▶ Task instructions:
Starting from the line in which "The height and" appears, set down each line exactly through the end of the listing, and nothing else. Leave out pictures.

▶ Material for the task:
======

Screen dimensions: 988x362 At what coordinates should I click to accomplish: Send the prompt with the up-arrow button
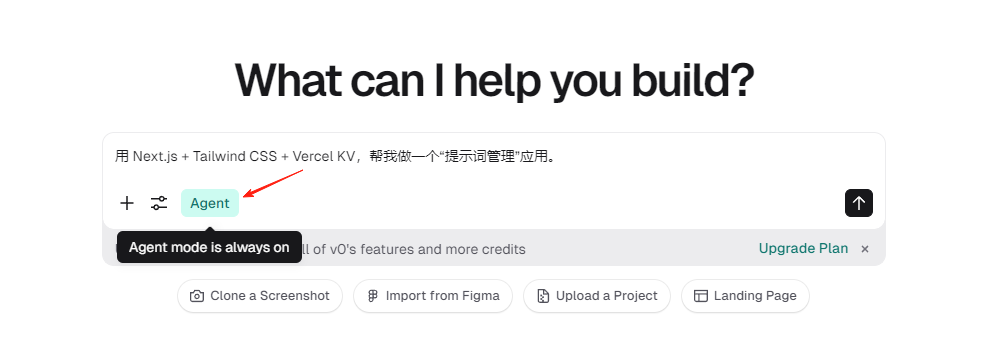coord(859,203)
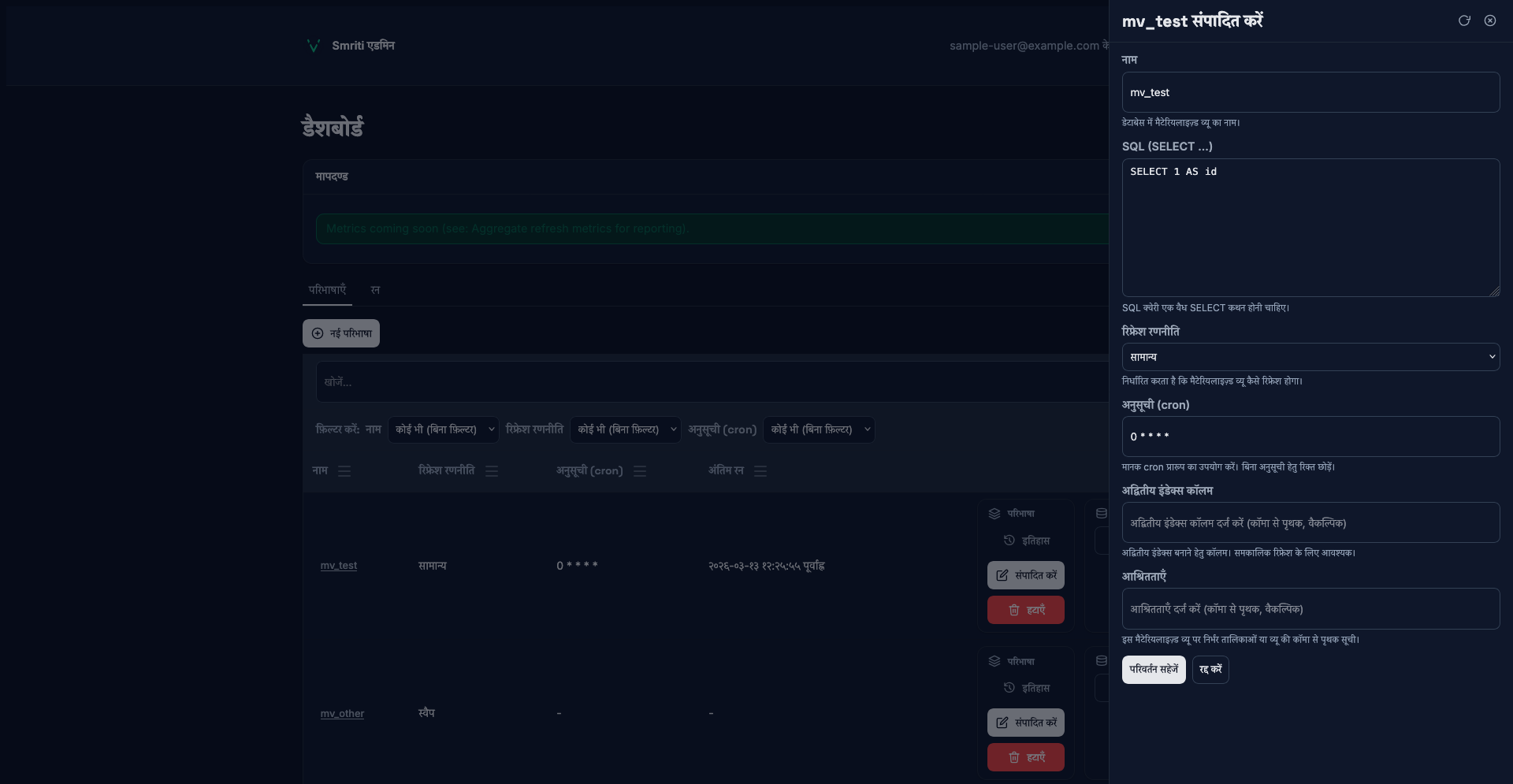
Task: Open column menu icon for अंतिम रन column
Action: 760,471
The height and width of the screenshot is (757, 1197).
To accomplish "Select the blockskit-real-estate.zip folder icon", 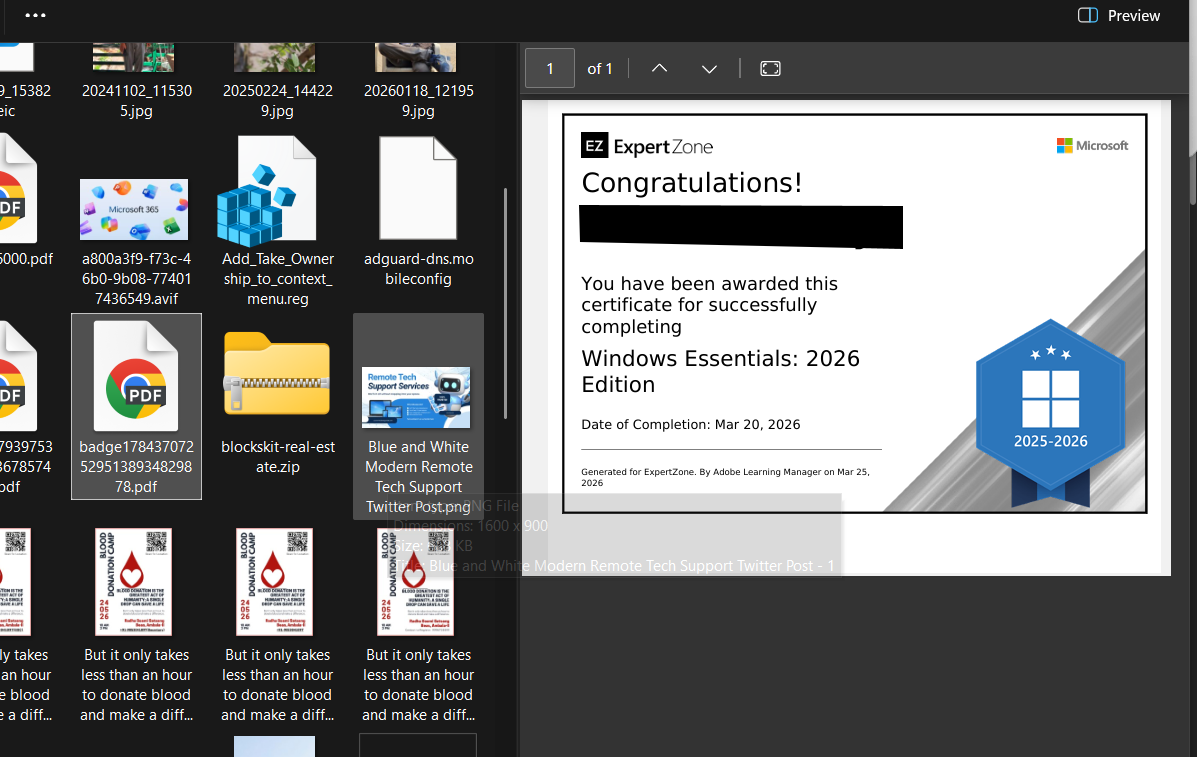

======

▶ Solved problem:
The height and width of the screenshot is (757, 1197).
To accomplish "Select the blockskit-real-estate.zip folder icon", 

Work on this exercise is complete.